The future is female

Two Heller researchers are studying the ways in which older women are financially disadvantaged.

November 24, 2025

Photo of older woman sitting in chair and smiling

By Sarah C. Baldwin

In 2024, Karen Donelan, a survey researcher and the inaugural Stuart H. Altman Chair in U.S. Health Policy at Heller, was giving a talk about women, aging and health inequities at a Salzburg Global seminar, invited by Karen Feinstein, PhD’83, of the Jewish Healthcare Foundation, a philanthropic organization focused on improving health care services. Donelan presented some of her current work on care for older adults, including economic data from Christine Bishop, the Heller School’s Atran Professor of Labor Economics and an expert in long-term services and supports.

“I told them that as a woman in your 80s, you’re more likely to live alone. You’re more likely to need assistance. You’re more likely to end up without money and in a nursing home reliant on Medicaid, or to live alone in a home where you can have an injury or a fall, and you’re more likely to suffer adverse consequences because you’re alone and don’t have support,” Donelan says.

Feinstein asked Donelan and Bishop to develop a project on gender equity in the financing of long-term services and supports. The researchers received an 18-month grant to explore “the financial policies, resources and structures that have disadvantaged women and detracted from their ability to be healthy and safe in their older years.”

“People assume that when they need assistance with everyday activities due to health issues, Medicare is going to cover it, and they’re mostly wrong,” says Donelan. While individuals who meet income and asset tests can access state Medicaid services, and people with substantial assets can fund their own personal care, a large “missing middle” will have difficulty accessing paid care and must rely on family care or go without, Bishop adds.

‘The forgotten middle’

For aging women in the U.S., who on average outlive men by more than five years, the situation can be dire, and the problem is not going to go away.
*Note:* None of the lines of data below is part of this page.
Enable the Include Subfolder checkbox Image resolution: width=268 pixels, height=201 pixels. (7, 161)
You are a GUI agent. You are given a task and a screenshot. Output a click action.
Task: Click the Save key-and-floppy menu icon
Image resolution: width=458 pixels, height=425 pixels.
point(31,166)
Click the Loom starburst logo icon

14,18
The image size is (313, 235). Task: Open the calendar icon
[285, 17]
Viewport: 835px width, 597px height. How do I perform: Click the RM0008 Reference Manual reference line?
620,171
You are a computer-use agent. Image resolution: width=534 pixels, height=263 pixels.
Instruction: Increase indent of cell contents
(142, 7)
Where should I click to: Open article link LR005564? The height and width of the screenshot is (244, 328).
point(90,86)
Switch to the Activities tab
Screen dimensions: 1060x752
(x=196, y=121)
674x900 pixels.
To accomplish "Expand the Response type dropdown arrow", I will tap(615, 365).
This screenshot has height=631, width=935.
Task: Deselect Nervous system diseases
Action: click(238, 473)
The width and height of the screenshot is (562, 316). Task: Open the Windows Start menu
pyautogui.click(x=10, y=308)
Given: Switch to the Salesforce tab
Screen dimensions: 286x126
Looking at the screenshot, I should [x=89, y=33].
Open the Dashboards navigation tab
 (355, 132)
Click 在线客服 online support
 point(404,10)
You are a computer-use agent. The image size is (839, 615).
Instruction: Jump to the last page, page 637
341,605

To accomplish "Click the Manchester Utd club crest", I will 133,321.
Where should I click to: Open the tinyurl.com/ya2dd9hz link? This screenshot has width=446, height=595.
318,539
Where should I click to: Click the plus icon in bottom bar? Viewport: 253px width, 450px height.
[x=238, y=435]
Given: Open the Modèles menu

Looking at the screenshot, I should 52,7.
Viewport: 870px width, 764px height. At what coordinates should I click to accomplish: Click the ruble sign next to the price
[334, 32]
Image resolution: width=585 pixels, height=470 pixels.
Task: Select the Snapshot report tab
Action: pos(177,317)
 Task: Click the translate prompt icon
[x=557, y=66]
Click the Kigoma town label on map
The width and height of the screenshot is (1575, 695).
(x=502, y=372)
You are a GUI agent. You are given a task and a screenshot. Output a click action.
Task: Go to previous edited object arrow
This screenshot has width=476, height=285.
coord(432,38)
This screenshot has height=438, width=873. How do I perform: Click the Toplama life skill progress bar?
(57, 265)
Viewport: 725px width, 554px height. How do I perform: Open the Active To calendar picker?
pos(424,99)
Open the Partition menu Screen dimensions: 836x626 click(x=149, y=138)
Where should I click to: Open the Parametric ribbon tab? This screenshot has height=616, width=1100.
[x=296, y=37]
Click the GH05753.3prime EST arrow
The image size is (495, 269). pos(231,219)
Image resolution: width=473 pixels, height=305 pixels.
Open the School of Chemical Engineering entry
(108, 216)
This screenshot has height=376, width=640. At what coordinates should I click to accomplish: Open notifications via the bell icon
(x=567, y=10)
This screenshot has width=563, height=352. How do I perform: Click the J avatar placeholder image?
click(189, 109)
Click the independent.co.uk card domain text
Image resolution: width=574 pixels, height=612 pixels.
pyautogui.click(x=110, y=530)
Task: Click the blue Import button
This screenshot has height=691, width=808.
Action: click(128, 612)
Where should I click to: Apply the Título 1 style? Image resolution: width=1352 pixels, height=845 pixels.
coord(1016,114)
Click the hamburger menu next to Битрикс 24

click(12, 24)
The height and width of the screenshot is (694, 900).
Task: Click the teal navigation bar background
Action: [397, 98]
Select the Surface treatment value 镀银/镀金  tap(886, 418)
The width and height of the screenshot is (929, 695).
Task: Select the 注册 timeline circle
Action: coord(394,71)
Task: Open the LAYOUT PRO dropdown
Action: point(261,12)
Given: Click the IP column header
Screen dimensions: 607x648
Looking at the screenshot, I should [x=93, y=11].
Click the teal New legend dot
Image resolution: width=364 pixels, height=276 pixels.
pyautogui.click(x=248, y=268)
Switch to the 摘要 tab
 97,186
By 2030, all baby boomers will be 65 or older, as will nearly a quarter of the country’s population by 2040. Today, about 42% of women 75 and older live alone; almost one-third of older American women are widows.

“Women have a tendency to take time out of work for child-rearing or family care, so there’s a substantial loss of wealth related to caregiving,” Donelan explains. “They give up income, which is money they don’t save, and therefore they end up in older age with far less savings than men. And then, if divorce or widowhood comes, depending on the timing, that can be another blow to one’s Social Security, income savings and other income.”

Key to crafting long-term service and supports (LTSS) policy for all older adults, including women, is weighing questions of individual, family and societal responsibility. Bishop points out that even if these questions are not being asked at the federal level right now, “states can be a good incubator for good ideas that the federal government might adopt later. Everyone faces the risk that they or family members will need substantial home or residential services.” But, ultimately, she says, “we should aim for a national program of insurance for LTSS, especially for those in the forgotten middle.”

Meanwhile, according to Donelan, one of the biggest issues is lack of awareness of what will happen in the absence of financial planning and insurance. “People don’t think they’re going to live as long as they do, and then they do, and they’re stuck,” she says. “So we’re also looking at how to push this information out to people. It’s a savings problem, but it’s also a public awareness problem.”